The pitchers of N. × kinabaluensis may be quite large, but do not compare to those of N. rajah or N. × alisaputrana (N. burbidgeae × N. rajah). N. × kinabaluensis can only be found on Mount Kinabalu (hence the name) and nearby Mount Tambuyukon, where the two parent species occur sympatrically. More specifically, plants are known from a footpath near Paka Cave and several places along an unestablished route on a south-east ridge, which lies on the west side of the Upper Kolopis River. The only accessible location from which this hybrid is known is the Kinabalu summit trail, between Layang-Layang and the helipad, where it grows at about 2900 m in a clearing dominated by Dacrydium gibbsiae and Leptospermum recurvum trees. N. × kinabaluensis has an altitudinal distribution of 2420 m to 3030 m. It grows in open areas in cloud forest.

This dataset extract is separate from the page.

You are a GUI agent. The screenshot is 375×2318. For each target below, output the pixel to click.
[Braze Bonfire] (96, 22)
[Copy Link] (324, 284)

The hybrid is generally intermediate in appearance between its parent species. Raised ribs line the inner edge of the peristome and end with elongated teeth. These are more prominent than those found in N. rajah and smaller than those of N. villosa. The peristome is coarse and expanded at the margin (but not scalloped like that of N. rajah), the lid orbiculate or reniform and almost flat. In general, pitchers are larger than those of N. villosa and the tendril joins the apex about 1-2 cm below the leaf tip, a feature which is characteristic of N. rajah. In older plants, the tendril can be almost woody. N. × kinabaluensis is an indumentum of villous hairs covering the pitchers and leaf margins, which is approximately intermediate between the parents. Lower pitchers have two fringed wings, whereas the upper pitchers usually lack these. The colour of the pitcher varies from yellow to scarlet. N. × kinabaluensis seems to produce upper pitchers more readily than either of its parents. In all respects N. × kinabaluensis is intermediate between the two parent species and it is easy to distinguish from all other Nepenthes of Borneo. However, it has been confused once before, when the hybrid was misidentified as both N. rajah and N. villosa in Letts Guide to Carnivorous Plants of the World, published in 1992.